> [Brano proposto]:

>>>>

Lo ha stabilito il TAR di Roma con la sentenza n. 2035 del 2 febbraio 2024, confermando l’orientamento già più volte espresso in materia dal Consiglio di Stato.

Soppalco non residenziale abusivo: il fatto

Nella vicenda decisa dal TAR, la proprietaria di un immobile sito al piano terra di un complesso condominiale impugnava il provvedimento di diniego di condono edilizio per la realizzazione di un soppalco ad uso non abitativo per una superficie utile non residenziale di 41 metri quadrati.

Il diniego è motivato, secondo gli uffici comunali, dall’esistenza di plurimi vincoli paesaggistici riguardanti la zona, incompatibili con la realizzazione dell’abuso edilizio di cui si chiede il condono.

I motivi del ricorso

Secondo la ricorrente il provvedimento dei comune è errato, per tutta una serie di rilievi:

  • Innanzitutto, l’amministrazione comunale stessa, nel 2012, avrebbe espresso l’intenzione di considerare suscettibili di sanatoria le opere abusive che, pur realizzate in zone su cui insiste un vincolo paesaggistico, non modifichino l’aspetto esteriore dell’edificio;
  • il d.P.R. 31/2017 escluderebbe gli interventi come quello in questione opere che necessitano di autorizzazione paesaggistica;
  • il Comune, prima di negare il condono, non avrebbe verificato se i vincoli citati comportino o meno inedificabilità assoluta, anche perché tali vincoli avrebbero carattere relativo e sono stati in passato disattesi.

<<<<

> [Materiale fornito]:

>>>>

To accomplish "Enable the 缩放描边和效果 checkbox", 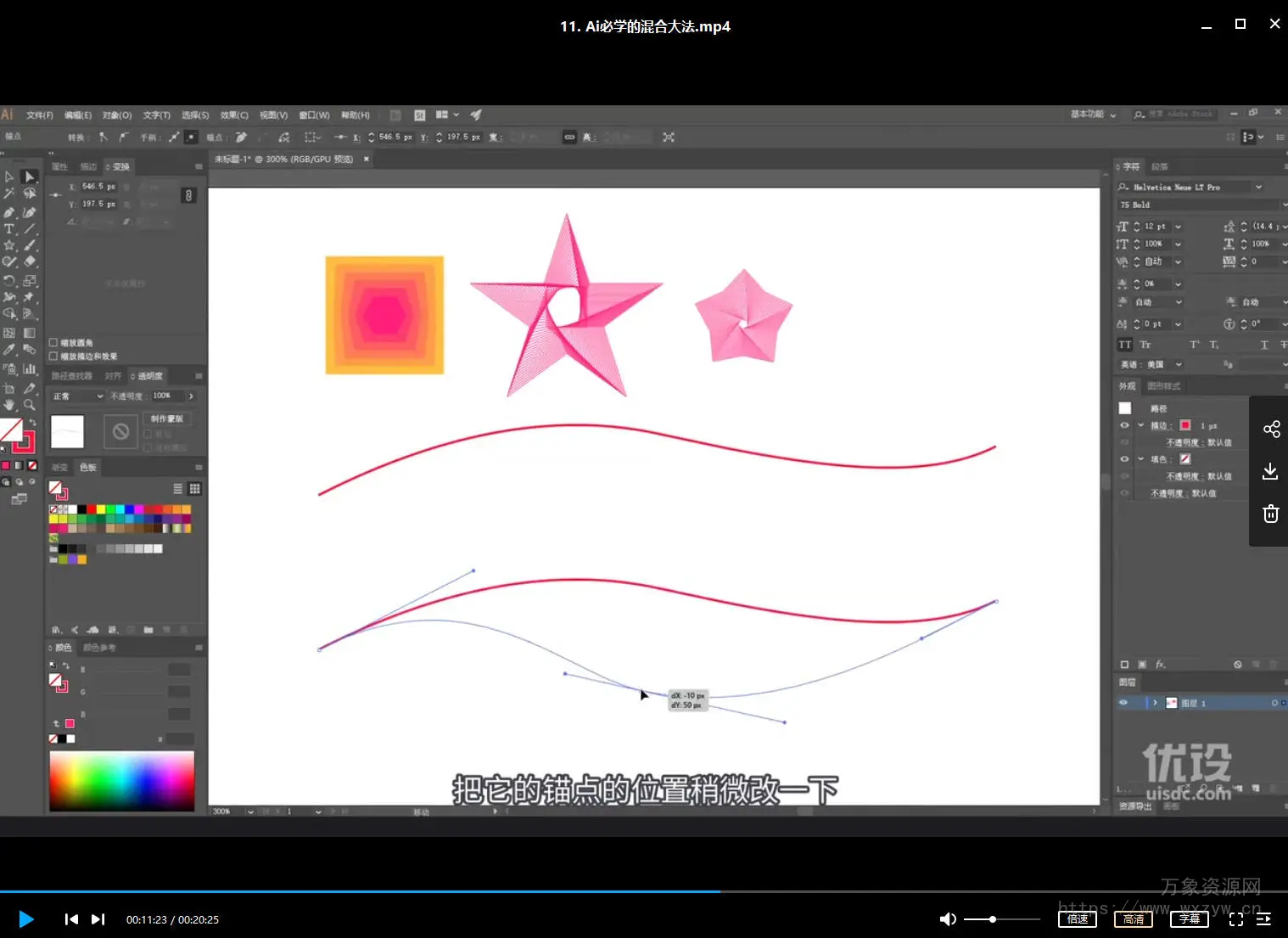I will [x=53, y=357].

<<<<

> [Consegna]: Elenca tutti i motivi del ricorso che il brano sul soppalco abusivo attribuisce alla ricorrente. Il materiale riportato non serve.

> [La risposta]:
Il primo motivo è che nel 2012 la stessa amministrazione comunale avrebbe espresso l'intenzione di considerare sanabili le opere abusive che non modificano l'aspetto esteriore dell'edificio, anche se realizzate in zone soggette a vincolo paesaggistico.
Il secondo motivo è che il d.P.R. 31/2017 escluderebbe interventi come quello in questione dalle opere che necessitano di autorizzazione paesaggistica.
Il terzo motivo è che il Comune, prima di negare il condono, non avrebbe verificato se i vincoli citati comportino o meno inedificabilità assoluta. Secondo la ricorrente, quei vincoli avrebbero carattere relativo e in passato sono stati disattesi.